## What is being asked
Although the data holds pictures, return only the lines from the one containing "At what coordinates" to the end, exactly, and without them.
Top of Data supplied
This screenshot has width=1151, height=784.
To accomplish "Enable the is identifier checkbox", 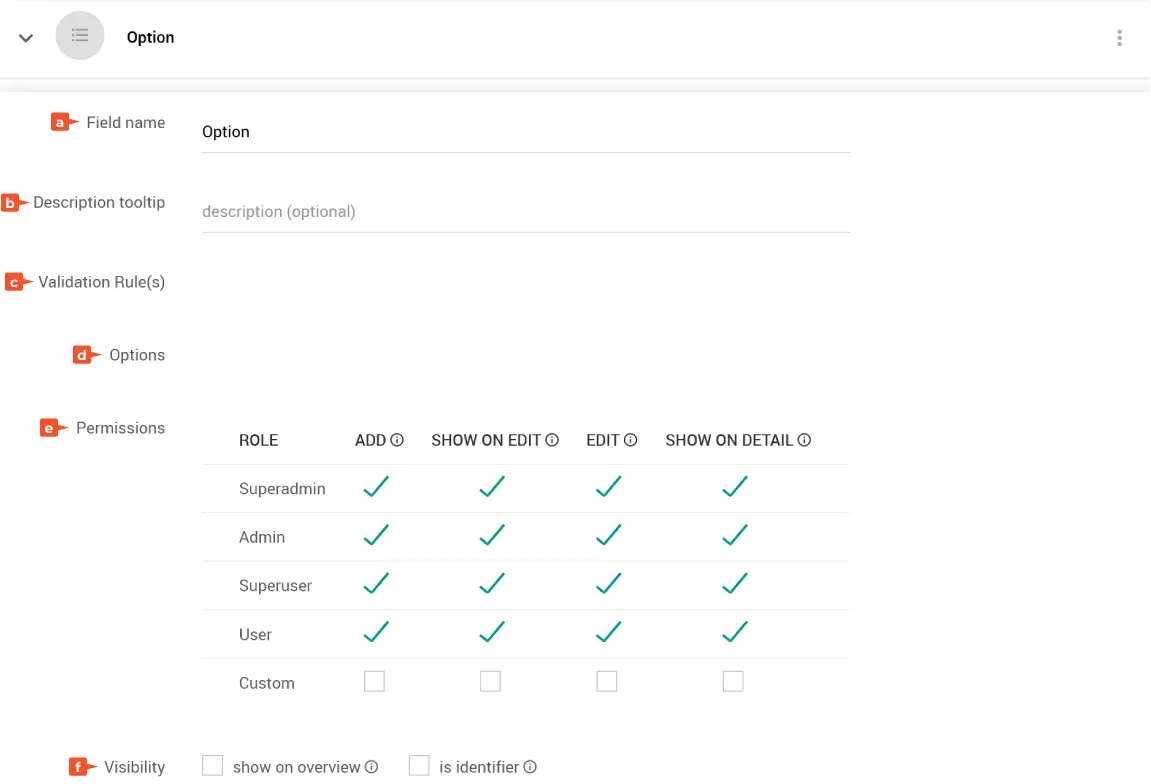I will [x=419, y=766].
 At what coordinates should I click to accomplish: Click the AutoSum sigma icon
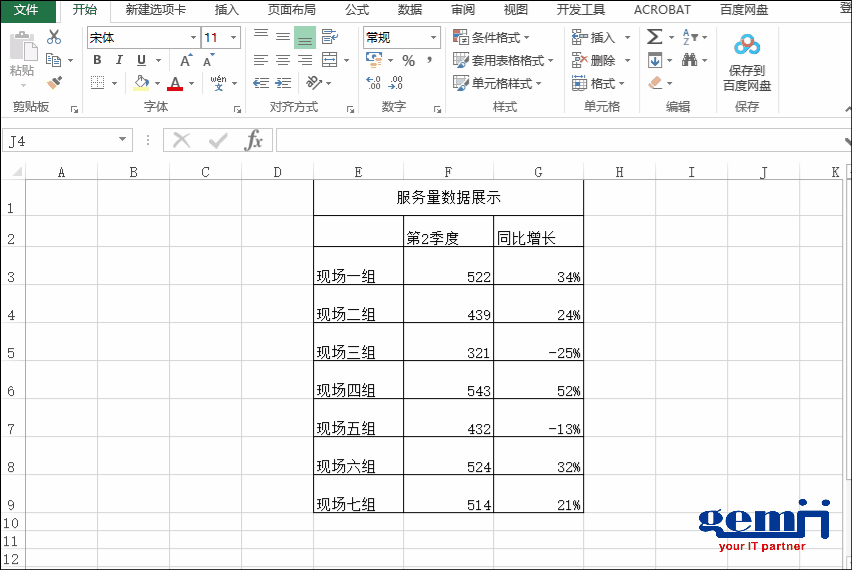(654, 37)
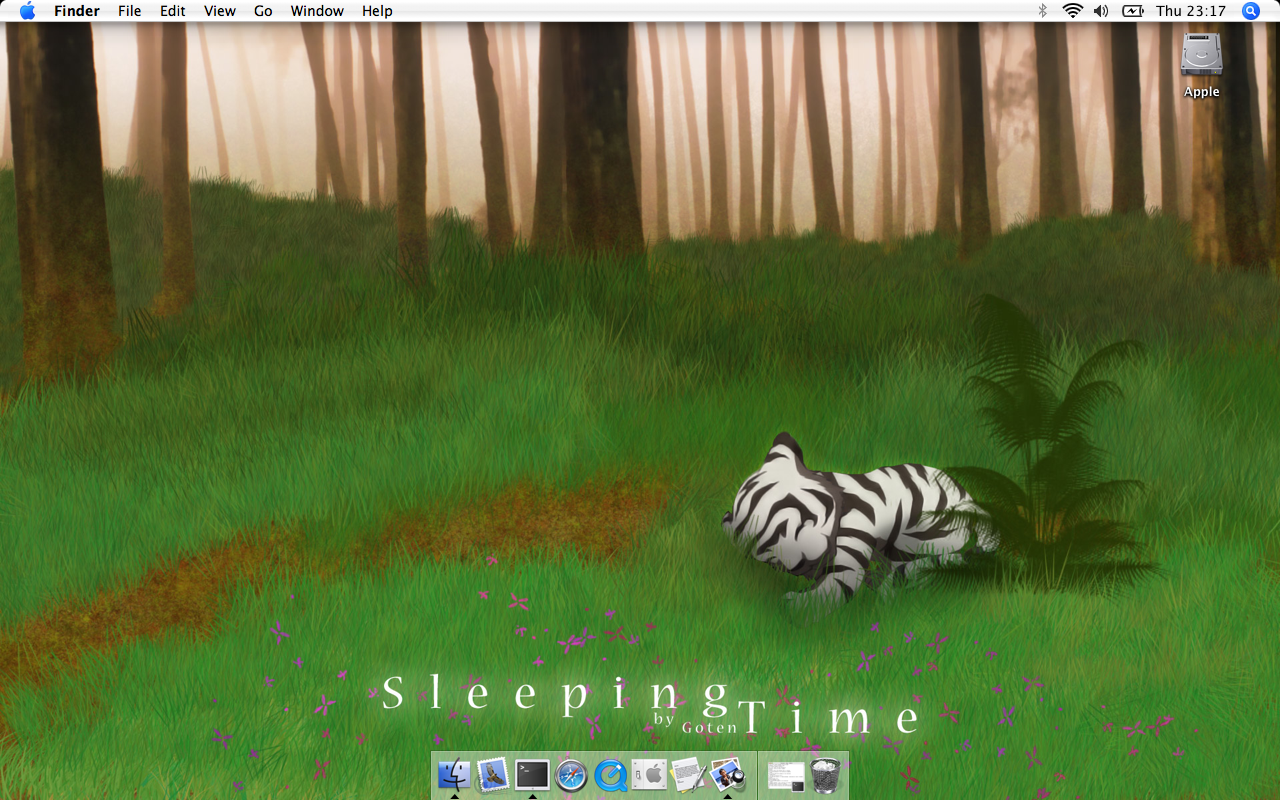This screenshot has height=800, width=1280.
Task: Show the Wi-Fi status menu
Action: point(1072,11)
Bottom of Data supplied
## Answer space
 At what coordinates should I click to accomplish: Click the AutoSum sigma icon
(654, 37)
This screenshot has height=800, width=1280.
Task: Show the Wi-Fi status menu
Action: point(1072,11)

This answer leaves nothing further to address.